Jeff has passed through the worst of the withdrawal. "It's supposed to be something like a person trying to get off these illegal drugs," Jeff says. His father, Bob, adds, "His face would twist up like he was going into a stroke. His head would go to one side."

Jeff has educated himself about the pills that once ruled his life. He can tick off dosages to the last milligram and recite the side effects he suffered. He realizes now that for ten years he was technically near death from taking too much Dilantin.

Jeff also suffered through the '60s version of special education, where teachers yelled in students' ears and held strong-smelling substances under their noses to stimulate them. Jeff was declared asthmatic and autistic; he suffered from a host of drug-induced ailments, including chronic diarrhea, inflamed sinuses, inflamed hemorrhoids, and tonsils swollen so large they blocked his ear canals, which filled with fluid and caused temporary hearing loss (it was restored after the canals were drained).

Most of his symptoms have abated now that the medication has been reduced.

"They stole his life," Bob Olsen says now. "They took away his childhood, they took away his teens, they took away his young adulthood. By the time he gets off all this, he'll be going into middle age. They say get a life -- what life? He still has to learn and get out; he should have been married now and had children and a promising career. That's why we've been trying to find help for Jeff. Nobody wants to do anything, nobody wants to get involved."

Bob Olsen, 66, retired from the postal service, jokes that he'll "have to live until I'm 106 to make sure Jeff gets a fair shake. I don't drink alcohol or smoke or take illegal drugs. I have to stay in shape." His three other sons have their own lives and careers.

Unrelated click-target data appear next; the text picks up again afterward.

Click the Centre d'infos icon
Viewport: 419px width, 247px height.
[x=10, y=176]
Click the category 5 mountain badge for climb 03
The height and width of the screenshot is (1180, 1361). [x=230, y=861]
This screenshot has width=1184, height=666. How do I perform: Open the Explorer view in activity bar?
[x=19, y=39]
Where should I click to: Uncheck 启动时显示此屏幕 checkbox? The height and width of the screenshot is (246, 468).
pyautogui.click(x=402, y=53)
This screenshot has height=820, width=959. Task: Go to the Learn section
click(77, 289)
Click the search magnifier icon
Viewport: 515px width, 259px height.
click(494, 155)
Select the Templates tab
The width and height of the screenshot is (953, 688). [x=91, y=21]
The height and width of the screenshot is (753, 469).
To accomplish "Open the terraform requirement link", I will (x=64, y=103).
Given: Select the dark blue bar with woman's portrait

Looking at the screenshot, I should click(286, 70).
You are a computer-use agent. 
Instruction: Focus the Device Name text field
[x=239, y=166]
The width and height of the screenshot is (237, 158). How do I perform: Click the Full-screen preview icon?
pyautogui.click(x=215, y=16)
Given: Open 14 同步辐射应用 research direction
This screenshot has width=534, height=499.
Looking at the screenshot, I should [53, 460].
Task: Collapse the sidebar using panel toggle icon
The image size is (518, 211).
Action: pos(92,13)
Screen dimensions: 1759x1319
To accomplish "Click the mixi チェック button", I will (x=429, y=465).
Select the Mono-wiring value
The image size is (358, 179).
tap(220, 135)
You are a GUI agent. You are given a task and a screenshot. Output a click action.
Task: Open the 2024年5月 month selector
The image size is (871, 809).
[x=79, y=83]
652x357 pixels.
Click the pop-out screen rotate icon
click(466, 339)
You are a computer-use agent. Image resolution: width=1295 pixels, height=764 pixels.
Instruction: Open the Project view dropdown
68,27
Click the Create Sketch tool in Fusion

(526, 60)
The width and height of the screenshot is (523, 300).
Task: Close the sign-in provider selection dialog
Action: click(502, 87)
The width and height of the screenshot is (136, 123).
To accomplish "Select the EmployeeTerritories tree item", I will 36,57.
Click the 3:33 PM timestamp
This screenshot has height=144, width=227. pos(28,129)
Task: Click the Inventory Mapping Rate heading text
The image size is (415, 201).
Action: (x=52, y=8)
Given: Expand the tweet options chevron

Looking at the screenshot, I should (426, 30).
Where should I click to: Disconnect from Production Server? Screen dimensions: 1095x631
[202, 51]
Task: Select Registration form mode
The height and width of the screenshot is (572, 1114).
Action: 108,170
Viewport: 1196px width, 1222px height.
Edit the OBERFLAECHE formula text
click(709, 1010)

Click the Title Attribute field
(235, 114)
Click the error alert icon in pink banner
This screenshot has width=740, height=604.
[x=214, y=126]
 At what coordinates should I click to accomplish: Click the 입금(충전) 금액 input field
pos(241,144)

Legally, the Olsens have been rebuffed in efforts to sue the government for restitution. Most recently, on February 3 of this year, Southern District federal Judge Irma E. Gonzalez granted the government's motion for summary judgment against the Olsens, in effect throwing out their claim against the government. The judge ruled it was invalid because it had been filed after the two-year statute of limitations for tort claims against the government.

Dr. Schrock, who practices at Sharp Memorial Hospital, counsels patients who are coping with the aftermath of brain injuries. She warned that someone who has been through an experience like Jeff's is likely to face significant emotional adjustments.

"Although this is wonderful news," Schrock says, "months down the road it may be a little hard to deal with. You can't change overnight that little Polaroid snapshot of yourself that is who you are. It's an identity crisis. He'll have an identity crisis. He'll need to adjust that snapshot to be current.

"That's not easy even if it's a positive one. You've been one person for 34 years, and you wake up and they say, 'Oops, we made a mistake, you're someone else.'"

Jeff seems to relish his new identity. He hopes to take his story national. The Dayton Daily News, which ran a series last year on alleged shortcomings in the military medical system, wrote about his case earlier this month after Jeff saw a reference to the larger series and called the paper. He's also sent packets to 60 Minutes and 20/20, as well as the tabloid shows. Although he hasn't received any replies, he's optimistic. "I'm planning to go on television."